Gringotts era el sitio más seguro del mundo mágico, o así lo planteaban las voces de cientos de magos y brujas que depositaban en él su confianza a la hora de guardar su oro y más valiosas pertenencias. Agatha no era la excepción.
Si bien desconfiaba de la mayor parte de quienes la rodeaban, conocía muy bien la sabiduría milenaria que portaban los duendes. Aquellos seres eran de extrema confianza pues su gran ambición estaba en el perfeccionismo de su tarea, esto los hacía los mejores guardianes del banco mágico, sin dudas.
Su bóveda de máxima seguridad estaba ubicada tras un largo recorrido en aquellos pequeños carritos que amenazaban con tirar a quien los utilizase. A toda velocidad, se debía ir primero a la derecha, en un marcado descenso. Se notaba de inmediato cómo bajaba la temperatura durante el recorrido. Por momentos fogonazos indicaban la presencia de dragones centinela.
Al llegar al punto más bajo, al menos de la vía escogida, el carro volvía a girar a la izquierda esta vez en forma brusca, el recorrido parecía tomar cierta pendiente hacia arriba, pero volvía a descender entre puertas y pasadizos de distintas características.
La demonio reconocía desde cierta distancia la negrura del ópalo que marcaba la entrada a su propia bóveda.
-Gírate o tendré que matarte- indicó al duende que la había llevado hasta el lugar. No permitiría que nadie lograra identificar el modo en que accedía al recinto.

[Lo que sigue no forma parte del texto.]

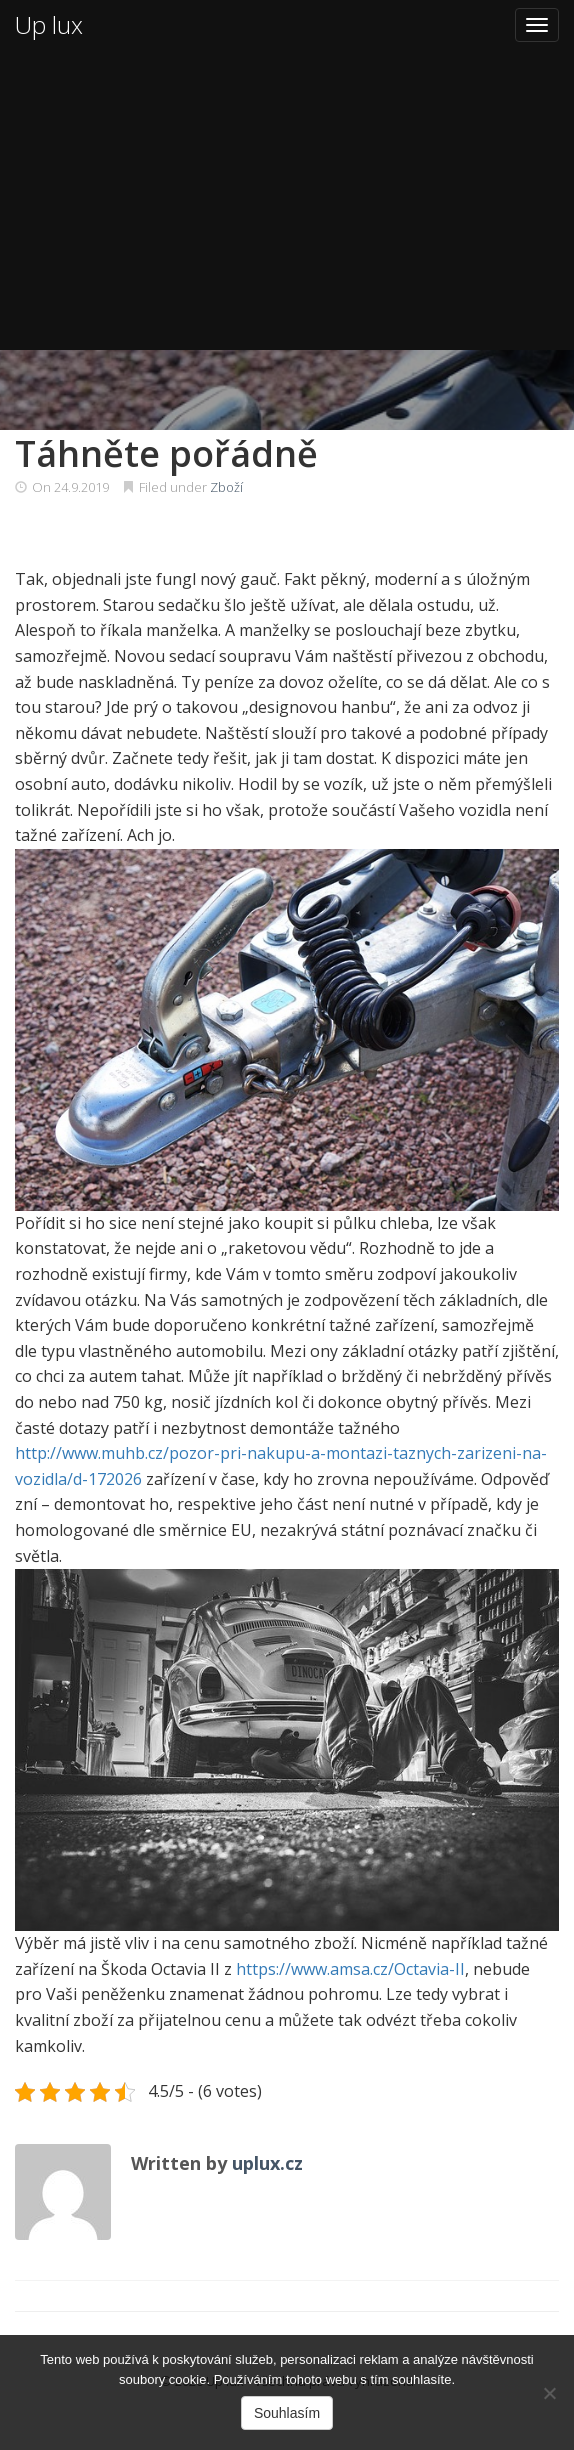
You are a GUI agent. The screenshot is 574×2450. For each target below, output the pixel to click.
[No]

Cuando el indignado duende volteó, alzó la varita, apoyando la punta en diferentes puntos del impenetrable ópalo, describiendo un recorrido que tan solo para ella era familiar. Cuando finalizó, una “A” brillaba en dorada caligrafía. Solo susurró la palabra “Ábrete” y la gran piedra se quitó para abrirle paso.
Allí estaban sus tesoros. Los contempló embelesada cerciorándose de que todo estuviese en su sitio. Era una recámara de unos diez metros cuadrados. No había en ella demasiado, pero estaba segura de que pronto la llenaría.